Kaynak metin
Pazartesi

 

Son yıllarda hamamın namusunu kurtarmak kabilinden, bazı yolsuzlukların üzerine gidildi, yüz milyonlarca dolar hortumlayan bazı adamlar tutuklandı, medyada birtakım cayırtılar kopartıldı.

Peki kokuşma, yolsuzluklar, pislikler, hortumlamalar durduruldu mu? Bu soruya “bilenler” cevap versinler. Kimisi ellerini vicdanlarının, kimisi midelerinin üzerine koyarak…

Bir musibet bin nasihatten evlâdır derler. Olup bitenler sayın büyük hırsızların, hortumcuların, talancıların gözlerini açtı ve bundan böyle daha dikkatli, daha tedbirli, daha ihtiyatlı soyuyorlar.

Devletin ve belediyelerin kasaları açılıp içindeki paralar çalınarak yapılmamıştır hırsızlıklar.

Yakın tarihimizde birtakım adamlara para kazandırmak için işler icat edilmiştir.

Bir yere bir çivi mi çakılacak, birileri bundan sebeplenmiştir.

Daha sonra hiç lüzumu yokken çakılan çivinin yerinden çıkartılması diye bir iş icat edilmiştir. Onu yapan da kazanmıştır.

Bir yere çivi çakılıyor, sonra o çivi çıkartılıyor… Yerine tekrar bir çivi çakılması gerekmez mi? O “iş” de yapılmıştır.

Kimler yapmıştır bu işleri?

Bizim partiden olanlar…

Akrabalar… Arkadaşlar… Yâran…

Şâir ne demiş?

“Yiyin efendiler yiyin, bu hân-ı iştiha (iştah sofrası) sizin…”

Yakın tarihimizde İstanbul’a kısa bir tramvay hattı yapılmıştı. On vagon ihtiyaca yeterliydi. Lakin bizimkiler tam yüz küsur vagon satın almışlardı. Bunun mânâsı ne demektir? Bilenler bilmeyenlere söylesin.

Bir ara İstanbul parklarına acayip direkler diktiler. Direklerin tepesine saksı gibi şeyler koydular. Bunlara hercaî menekşe ekilmişti.

Veri
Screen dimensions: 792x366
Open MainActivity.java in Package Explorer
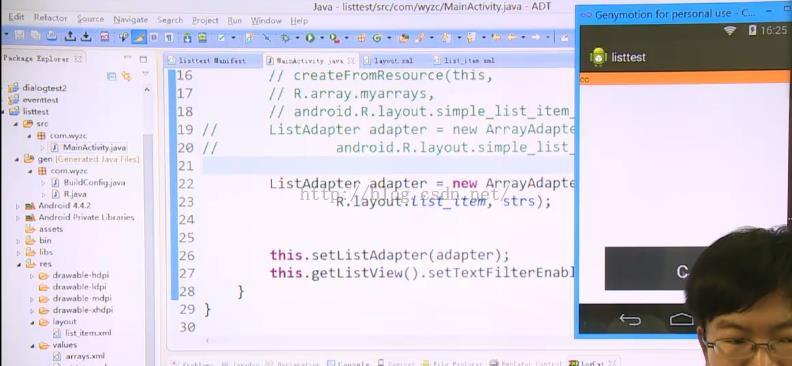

Görevin amacı
Yolsuzluklar üzerine yazıda "Bir musibet bin" ifadesinden "yapmıştır bu işleri?" ifadesine kadar olan bölümü hiçbir değişiklik yapmadan aktarın. Buradaki listenin yolsuzluklar üzerine yazıyla hiçbir ilgisi yoktur.

Beklenen yanıt
Bir musibet bin nasihatten evlâdır derler. Olup bitenler sayın büyük hırsızların, hortumcuların, talancıların gözlerini açtı ve bundan böyle daha dikkatli, daha tedbirli, daha ihtiyatlı soyuyorlar.

Devletin ve belediyelerin kasaları açılıp içindeki paralar çalınarak yapılmamıştır hırsızlıklar.

Yakın tarihimizde birtakım adamlara para kazandırmak için işler icat edilmiştir.

Bir yere bir çivi mi çakılacak, birileri bundan sebeplenmiştir.

Daha sonra hiç lüzumu yokken çakılan çivinin yerinden çıkartılması diye bir iş icat edilmiştir. Onu yapan da kazanmıştır.

Bir yere çivi çakılıyor, sonra o çivi çıkartılıyor… Yerine tekrar bir çivi çakılması gerekmez mi? O “iş” de yapılmıştır.

Kimler yapmıştır bu işleri?